Study text:

AUGUST: Well that seed potato bought for £1 at the March meeting was ready to be tipped out of its bucket and the contents weighed. Normally this all takes place at our Summer Social event but this year just five of us met at a social distance in Brian and Margaret’s garden for the serious job of weighing all the entries.   Everyone had delivered their  buckets  to Brian’s front lawn during the day and then on a very warm evening of 5th August the hot work of emptying began. The winner, with an astonishing haul, was Jeanne Smith with 4lb 14oz. Joint second place was shared between Jenny Rummery and David Smith with 4lb 6oz and 3rd place to Tom Hicks with 4lb 4oz.

SEPTEMBER:  The Society volunteered to help with a Tree planting project from KCC who awarded the village a grant of £1000 to plant trees in community areas for “greening up” the village. It is hoped that some will be planted on the Recreation ground and suggestions for other areas would be welcomed. At first it was thought that some would be available for private gardens but we have been advised that this is not possible. Suggestions should be sent to Natalie Bicat who is liaising with the parish council and other relevant bodies.

OCTOBER: We were able to offer a mini sale of a  variety of hardy perennial plants, grown by members, in another garden gate sale.  All the plants available are listed on the Market Place tab on the web site.

NOVEMBER: We were invited to join the Mayfield Horticultural Society and others  in a zoom lecture by Fergus Garrett, the head gardener at Great Dixter who talked about “Painting with Plants the Great Dixter Way”. This was a fund raiser for the Great Dixter Charitable Trust which has seen its income plummet this year and we were very pleased to support this virtual event.

DECEMBER: With no AGM possible this year we have distributed the trophies to the competition winners and there is a lovely selection of the proud recipients on the web site. The accounts have been audited and are available to anyone who would like a copy. All the Officers and Committee members have kindly agreed to carry on for another year and we will have an AGM as soon as we can once the Government guidelines make this possible. We had hoped to have a demonstration of Christmas decorations in November but  this had to be cancelled. However to get you into the festive mood the Chairman has set a special challenge to members and asks you to send in a photo of a CHRISTMAS DECORATION you have made, which can include artificial elements. Maybe you could make a garland or wreath, or a table decoration or something for the tree. Send your photos to Ros (ros.maggs@yahoo.co.uk) and there will be a lovely prize for the winner.  All entries to arrive by Monday 14th December and will be put up on the web site. So do have a go. It will be lovely to see what you come up with. There is no printed copy of the Annual Newsletter this year but there are several very interesting articles provided by members of our web site. Please have a look as we are very lucky to have an excellent number of contributions from our members.

Task objective: In the gardening society's monthly update, who won the seed potato weighing, and what did the winning haul weigh?

Data under study:
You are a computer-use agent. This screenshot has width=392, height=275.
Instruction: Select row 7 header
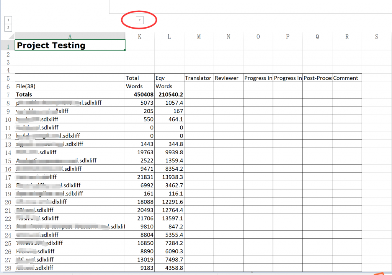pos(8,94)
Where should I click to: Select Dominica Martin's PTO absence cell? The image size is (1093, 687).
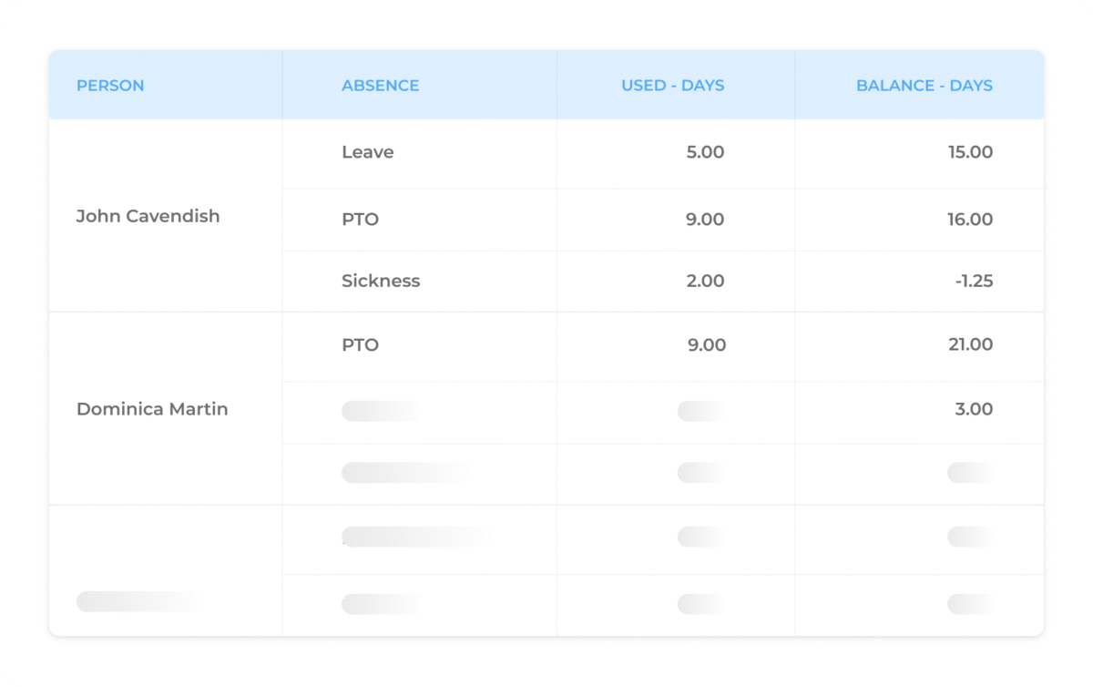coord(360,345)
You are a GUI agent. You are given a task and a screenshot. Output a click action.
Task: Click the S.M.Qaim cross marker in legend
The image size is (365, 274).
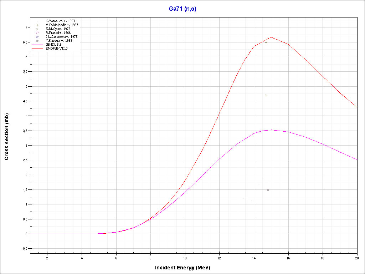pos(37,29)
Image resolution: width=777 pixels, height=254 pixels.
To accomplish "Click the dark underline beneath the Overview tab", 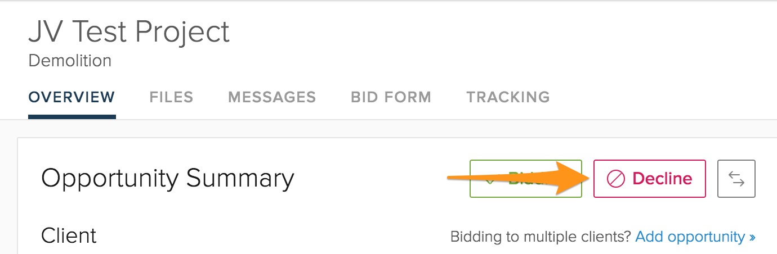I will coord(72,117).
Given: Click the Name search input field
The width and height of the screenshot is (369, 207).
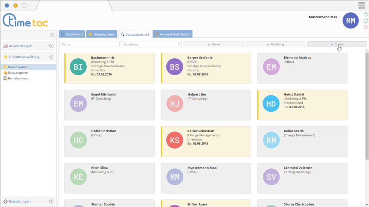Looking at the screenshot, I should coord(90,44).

...

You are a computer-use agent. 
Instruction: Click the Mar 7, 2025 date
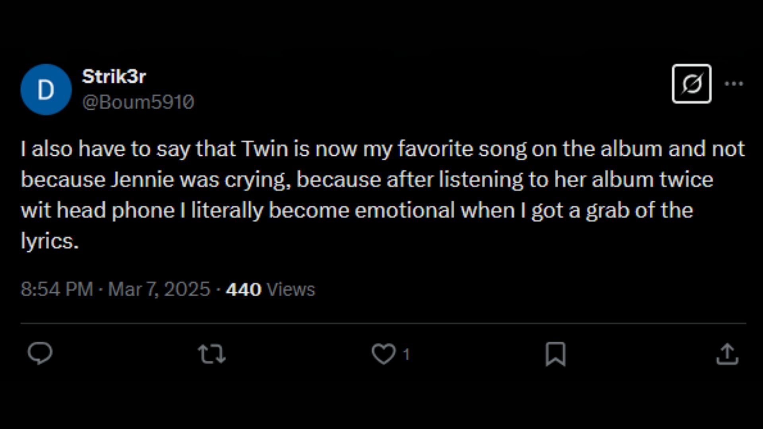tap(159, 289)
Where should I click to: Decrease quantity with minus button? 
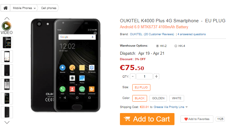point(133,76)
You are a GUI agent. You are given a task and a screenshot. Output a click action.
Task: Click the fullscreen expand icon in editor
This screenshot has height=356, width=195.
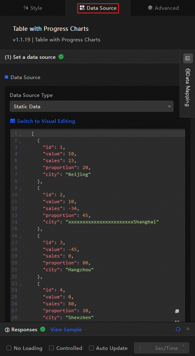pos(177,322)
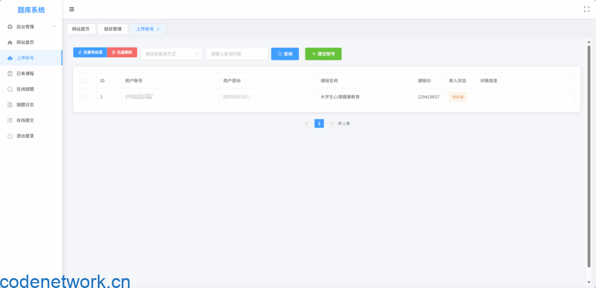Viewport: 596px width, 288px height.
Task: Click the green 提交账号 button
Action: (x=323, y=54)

* * *

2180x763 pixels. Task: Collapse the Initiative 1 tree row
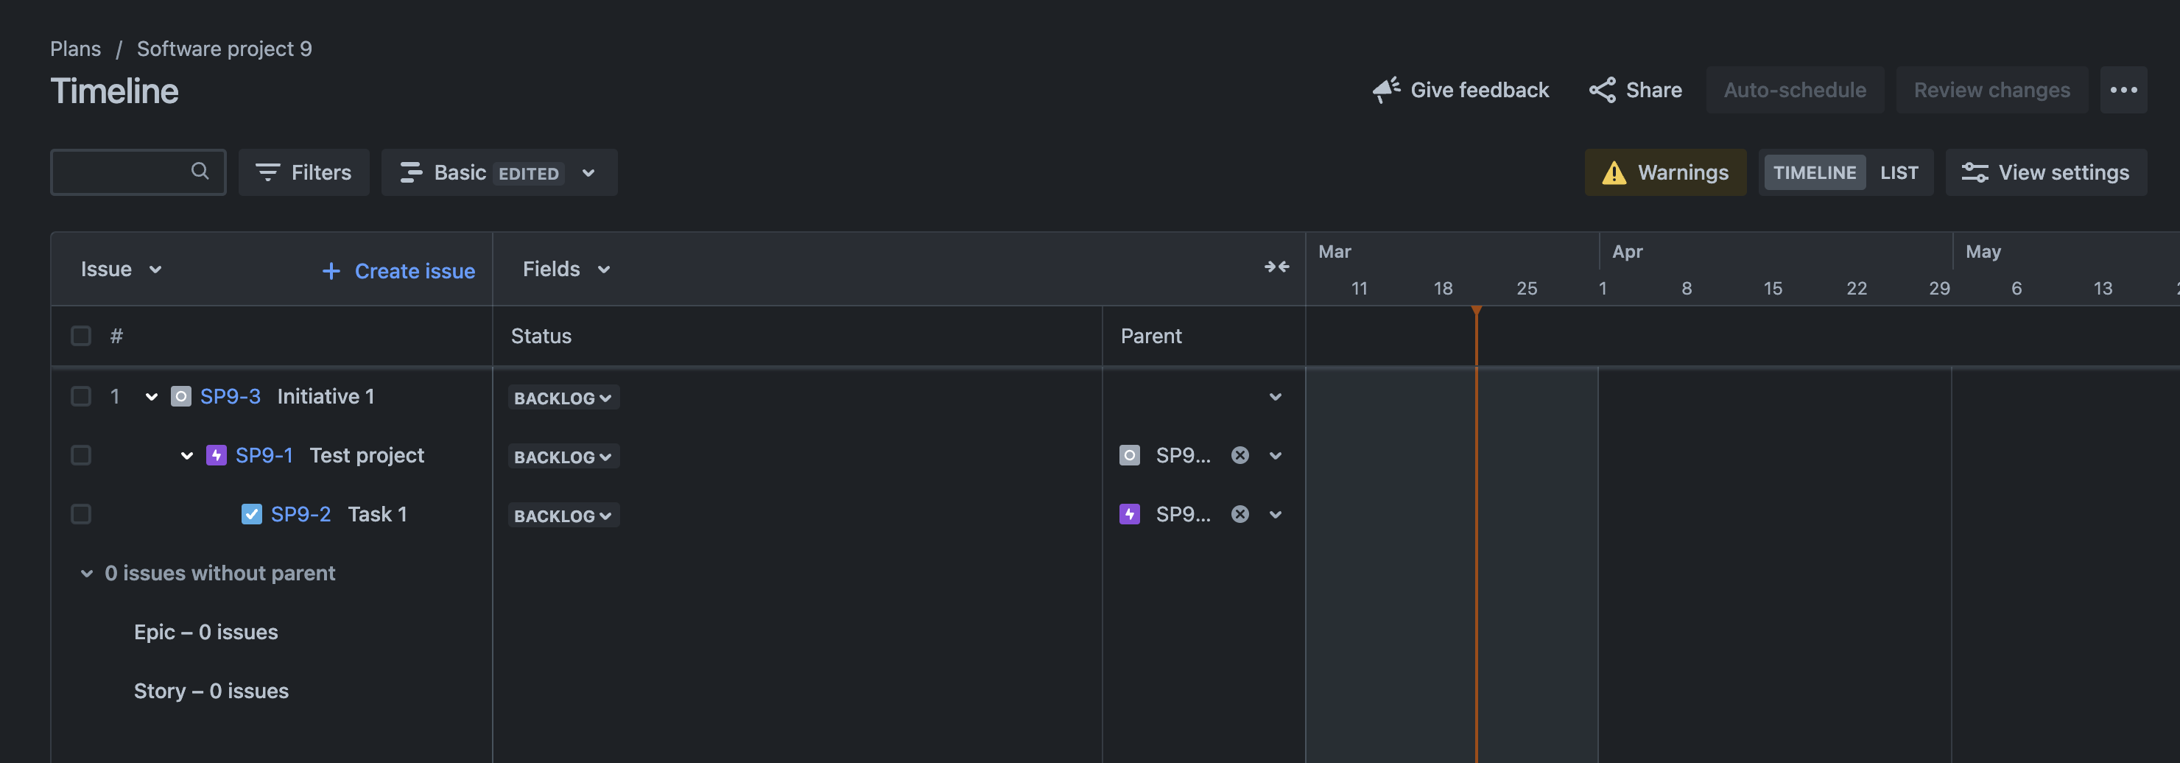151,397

Reply: Jeanne Smith won with 4lb 14oz.